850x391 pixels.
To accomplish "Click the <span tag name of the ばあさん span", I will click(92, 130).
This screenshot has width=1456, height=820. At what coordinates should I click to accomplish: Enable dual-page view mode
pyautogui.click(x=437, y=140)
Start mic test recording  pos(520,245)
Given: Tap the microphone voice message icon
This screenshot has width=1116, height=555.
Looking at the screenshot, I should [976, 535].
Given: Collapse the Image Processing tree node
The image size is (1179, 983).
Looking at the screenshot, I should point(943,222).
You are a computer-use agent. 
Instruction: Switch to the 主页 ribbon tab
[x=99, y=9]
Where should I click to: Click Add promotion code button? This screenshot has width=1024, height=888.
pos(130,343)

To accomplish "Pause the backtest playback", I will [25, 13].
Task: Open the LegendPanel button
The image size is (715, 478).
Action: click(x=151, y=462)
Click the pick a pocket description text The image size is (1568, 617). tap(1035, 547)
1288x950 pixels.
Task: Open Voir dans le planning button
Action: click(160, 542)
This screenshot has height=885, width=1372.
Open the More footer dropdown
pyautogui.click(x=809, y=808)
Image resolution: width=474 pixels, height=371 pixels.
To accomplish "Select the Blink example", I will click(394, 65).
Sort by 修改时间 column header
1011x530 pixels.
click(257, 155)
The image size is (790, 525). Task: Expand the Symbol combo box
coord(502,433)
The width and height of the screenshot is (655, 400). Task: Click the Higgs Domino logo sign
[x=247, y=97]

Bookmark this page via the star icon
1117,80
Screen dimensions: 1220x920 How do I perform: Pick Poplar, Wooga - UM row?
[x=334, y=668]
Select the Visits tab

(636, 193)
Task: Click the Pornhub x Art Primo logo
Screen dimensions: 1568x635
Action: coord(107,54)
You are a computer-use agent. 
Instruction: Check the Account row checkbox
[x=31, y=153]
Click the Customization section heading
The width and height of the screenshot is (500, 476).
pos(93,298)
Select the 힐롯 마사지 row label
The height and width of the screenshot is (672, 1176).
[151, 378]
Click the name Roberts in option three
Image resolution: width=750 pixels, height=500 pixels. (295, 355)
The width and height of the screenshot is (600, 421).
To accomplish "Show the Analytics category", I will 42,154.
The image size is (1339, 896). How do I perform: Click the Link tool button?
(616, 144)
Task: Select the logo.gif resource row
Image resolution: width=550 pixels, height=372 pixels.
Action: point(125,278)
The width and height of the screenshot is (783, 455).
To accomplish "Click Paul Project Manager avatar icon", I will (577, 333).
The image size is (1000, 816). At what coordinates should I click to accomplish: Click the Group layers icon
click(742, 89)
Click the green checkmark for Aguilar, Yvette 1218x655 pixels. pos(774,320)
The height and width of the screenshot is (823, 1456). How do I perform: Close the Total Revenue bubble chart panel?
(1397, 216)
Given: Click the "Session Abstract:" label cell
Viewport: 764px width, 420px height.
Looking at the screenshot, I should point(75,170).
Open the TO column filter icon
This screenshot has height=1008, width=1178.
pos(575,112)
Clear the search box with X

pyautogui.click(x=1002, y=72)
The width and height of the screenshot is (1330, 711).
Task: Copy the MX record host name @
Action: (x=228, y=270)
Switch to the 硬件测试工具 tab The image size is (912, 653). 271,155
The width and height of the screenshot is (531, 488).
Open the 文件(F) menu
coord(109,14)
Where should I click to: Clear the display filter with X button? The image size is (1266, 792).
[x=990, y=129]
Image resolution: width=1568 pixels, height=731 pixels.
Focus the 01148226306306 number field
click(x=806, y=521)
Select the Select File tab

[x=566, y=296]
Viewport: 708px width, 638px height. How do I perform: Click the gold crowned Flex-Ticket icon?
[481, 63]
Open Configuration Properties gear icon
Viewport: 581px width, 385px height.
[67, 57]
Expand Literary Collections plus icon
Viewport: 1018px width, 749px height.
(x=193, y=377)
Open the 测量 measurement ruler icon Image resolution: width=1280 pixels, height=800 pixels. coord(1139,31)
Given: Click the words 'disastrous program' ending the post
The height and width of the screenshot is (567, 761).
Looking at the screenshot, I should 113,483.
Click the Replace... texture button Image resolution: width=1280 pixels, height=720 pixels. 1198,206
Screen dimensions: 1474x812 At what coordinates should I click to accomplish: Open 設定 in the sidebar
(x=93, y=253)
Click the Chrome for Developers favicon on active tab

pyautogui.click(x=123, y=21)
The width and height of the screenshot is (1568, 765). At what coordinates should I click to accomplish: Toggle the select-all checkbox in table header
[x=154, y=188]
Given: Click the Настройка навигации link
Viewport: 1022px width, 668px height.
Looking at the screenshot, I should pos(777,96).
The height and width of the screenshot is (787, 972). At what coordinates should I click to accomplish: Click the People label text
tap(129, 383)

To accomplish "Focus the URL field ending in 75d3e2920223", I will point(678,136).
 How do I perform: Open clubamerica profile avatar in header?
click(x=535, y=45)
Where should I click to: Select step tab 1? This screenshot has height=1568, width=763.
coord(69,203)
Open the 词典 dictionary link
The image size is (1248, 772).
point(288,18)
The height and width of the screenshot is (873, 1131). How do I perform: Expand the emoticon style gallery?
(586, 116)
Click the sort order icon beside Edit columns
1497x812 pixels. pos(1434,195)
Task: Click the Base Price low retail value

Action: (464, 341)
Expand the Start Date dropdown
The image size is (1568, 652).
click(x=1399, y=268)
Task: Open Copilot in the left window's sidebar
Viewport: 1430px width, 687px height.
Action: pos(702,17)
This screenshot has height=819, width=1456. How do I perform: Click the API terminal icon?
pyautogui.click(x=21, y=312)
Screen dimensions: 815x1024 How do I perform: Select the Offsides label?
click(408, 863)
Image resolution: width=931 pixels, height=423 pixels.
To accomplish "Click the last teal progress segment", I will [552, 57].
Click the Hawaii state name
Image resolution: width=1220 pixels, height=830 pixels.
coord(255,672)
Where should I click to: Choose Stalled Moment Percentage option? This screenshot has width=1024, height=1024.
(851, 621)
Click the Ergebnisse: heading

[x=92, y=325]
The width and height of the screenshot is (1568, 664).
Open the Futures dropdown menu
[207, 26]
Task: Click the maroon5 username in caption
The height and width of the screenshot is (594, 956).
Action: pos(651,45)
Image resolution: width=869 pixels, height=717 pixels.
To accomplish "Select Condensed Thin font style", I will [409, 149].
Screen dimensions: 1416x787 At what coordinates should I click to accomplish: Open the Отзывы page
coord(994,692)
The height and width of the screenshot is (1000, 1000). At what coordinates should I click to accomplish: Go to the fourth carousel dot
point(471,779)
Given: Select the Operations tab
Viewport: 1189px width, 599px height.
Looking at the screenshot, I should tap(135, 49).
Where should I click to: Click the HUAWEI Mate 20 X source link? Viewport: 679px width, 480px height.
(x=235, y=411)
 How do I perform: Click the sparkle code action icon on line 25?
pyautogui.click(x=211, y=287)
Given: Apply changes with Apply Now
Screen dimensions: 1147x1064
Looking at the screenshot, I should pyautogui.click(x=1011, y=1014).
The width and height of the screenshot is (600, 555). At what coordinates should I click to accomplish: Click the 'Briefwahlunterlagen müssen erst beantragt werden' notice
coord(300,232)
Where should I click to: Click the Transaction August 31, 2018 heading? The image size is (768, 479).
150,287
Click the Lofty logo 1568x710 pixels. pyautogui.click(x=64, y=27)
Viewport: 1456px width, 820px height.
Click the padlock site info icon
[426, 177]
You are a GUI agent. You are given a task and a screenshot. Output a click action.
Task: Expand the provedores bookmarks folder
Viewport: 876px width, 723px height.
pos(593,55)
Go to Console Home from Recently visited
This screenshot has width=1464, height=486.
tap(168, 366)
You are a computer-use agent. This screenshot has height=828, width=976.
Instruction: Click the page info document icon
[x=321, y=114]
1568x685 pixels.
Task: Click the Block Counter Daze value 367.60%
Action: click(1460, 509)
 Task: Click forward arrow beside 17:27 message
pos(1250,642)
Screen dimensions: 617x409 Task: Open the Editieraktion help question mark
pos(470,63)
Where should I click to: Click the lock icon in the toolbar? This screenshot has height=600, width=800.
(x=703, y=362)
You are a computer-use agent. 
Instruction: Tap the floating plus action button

****

Your goal.
Using the records above, gather all lines where the string "Start" is present.

Reply to the task.
Start mic test recording  pos(520,245)
Expand the Start Date dropdown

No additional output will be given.